Reading text →
Karl Rove's Shameless, Remorseless, Soulless Attempt to Rewrite History
by Arianna Huffington
I went on Countdown last night to talk about what Keith Olbermann called Karl Rove's "attack on history."
During an interview with Charlie Rose, the erstwhile Boy Genius pulled out his bucket of whitewash and audaciously claimed that "one of the untold stories" about the war in Iraq is that the Bush administration had been "opposed' to Congress holding the vote authorizing the president to use military force in Iraq just a few weeks prior to the 2002 elections because "we thought it made it too political."
Too political? For Karl Rove? That's like saying something was too bloody for Count Dracula.
He went on to paint a picture of a White House pushed into war, and laid the blame for much of what has happened since on a Congress that had "made things move too fast." If not for Congress, you see, there would have been more time for weapons inspections, and to build a broader coalition.
It was a satiric tour de force worthy of Jonathan Swift or Stephen Colbert -- but Rove wasn't joking. He actually expected us to buy his load of b.s. Watching Rove, two things were perfectly clear: his disdain for the truth and his contempt for the American people know no bounds.

Dataset extract →
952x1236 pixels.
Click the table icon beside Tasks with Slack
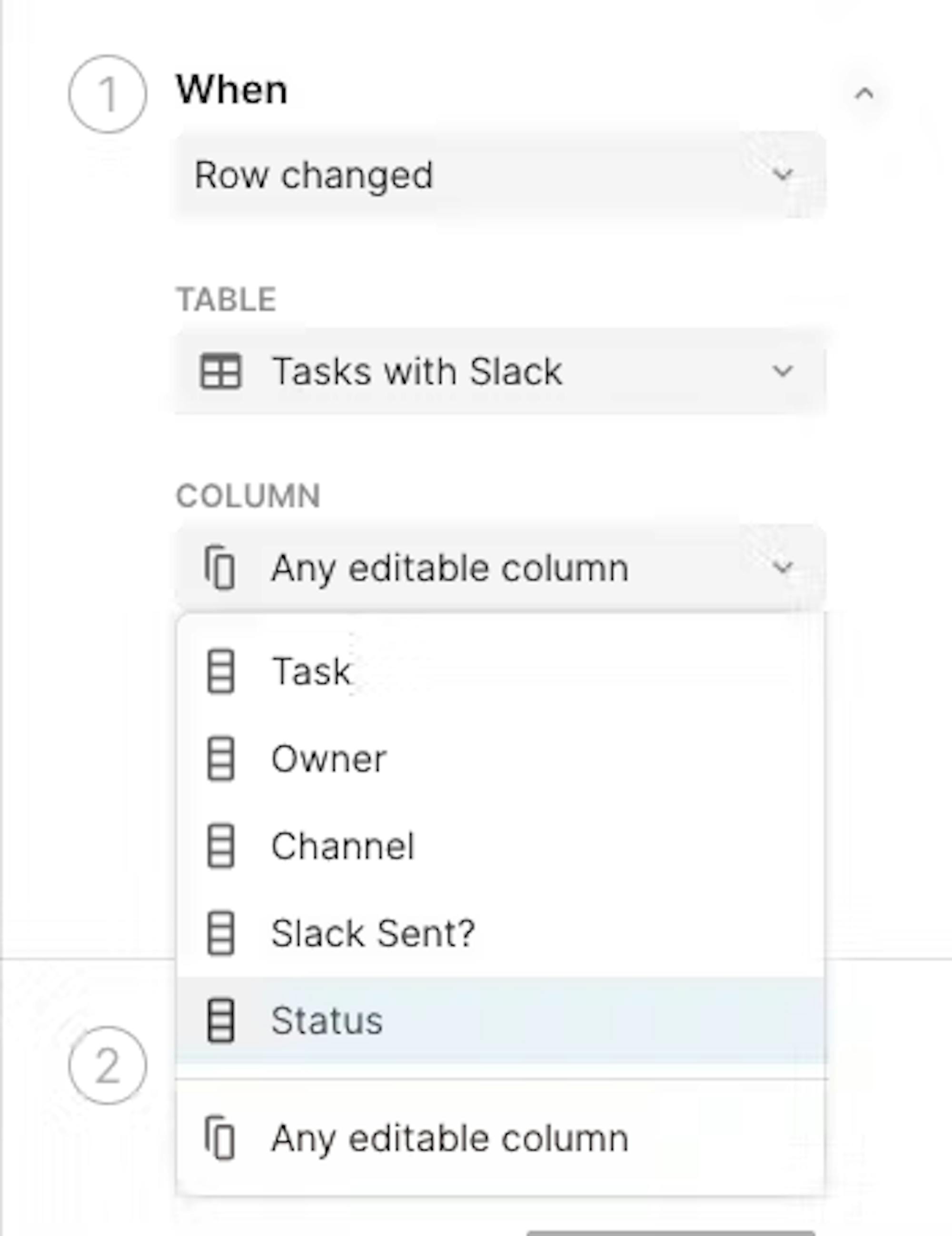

Stated task 1 → According to the Karl Rove article, why did Rove say the Bush administration opposed holding the Iraq war vote a few weeks before the 2002 elections? Answer in one to three sentences.
Stated task 2 → Name the adjectives that the headline of the Karl Rove article uses to describe Rove's attempt to rewrite history.
Stated task 3 → Continue the article on Karl Rove's account of the Iraq war vote, starting after its last sentence.

Written reply 1 → Rove claimed the administration opposed the timing of the vote because "we thought it made it too political."

Written reply 2 → Shameless, Remorseless, Soulless

Written reply 3 →
Rove's appearance was the work of a shameless, remorseless, soulless political animal taking the first steps on what will no doubt be a high profile and lucrative march toward historical revisionism. He knows that he stands shoulder-to-shoulder with the fanatics responsible for the worst foreign policy disaster in American history -- not exactly the best thing to put on your post-government resume -- so he is hell-bent on replacing reality with the latest incarnation of The Big Lie.
A student of history, Rove is obviously also up on his Orwell: "Who controls the past, controls the future."
Unfortunately for Rove, this isn't 1984; we now live in the Age of Google, and YouTube, and Lexis-Nexis searches. So the refutation of his lies is just a click away.
The evidence that it was President Bush and Vice President Cheney -- and not Congress -- who were hungry for war is overwhelming. For starters, we have Bush's own words before the vote, when he explicitly told Congress that "it's in our national interest" to get the vote "done as quickly as possible." And the insistence of then-Secretary of Defense Rumsfeld that "delaying a vote in Congress would send the wrong message." And the words of then-Senate Majority Leader Tom Daschle who says that when he asked Bush in September 2002 why there was such a rush for a vote on Iraq the president "looked at Cheney and he looked at me, and there was a half-smile on his face. And he said: 'We just have to do this now.'"
And there is the insider evidence provided by Richard Clarke, who wrote that within hours of the 9/11 attacks, this administration had its heart set on heading into Iraq. And from Paul O'Neill, who made it clear that invading Iraq had been Bush's goal before he had even learned where the Oval Office supply closet was.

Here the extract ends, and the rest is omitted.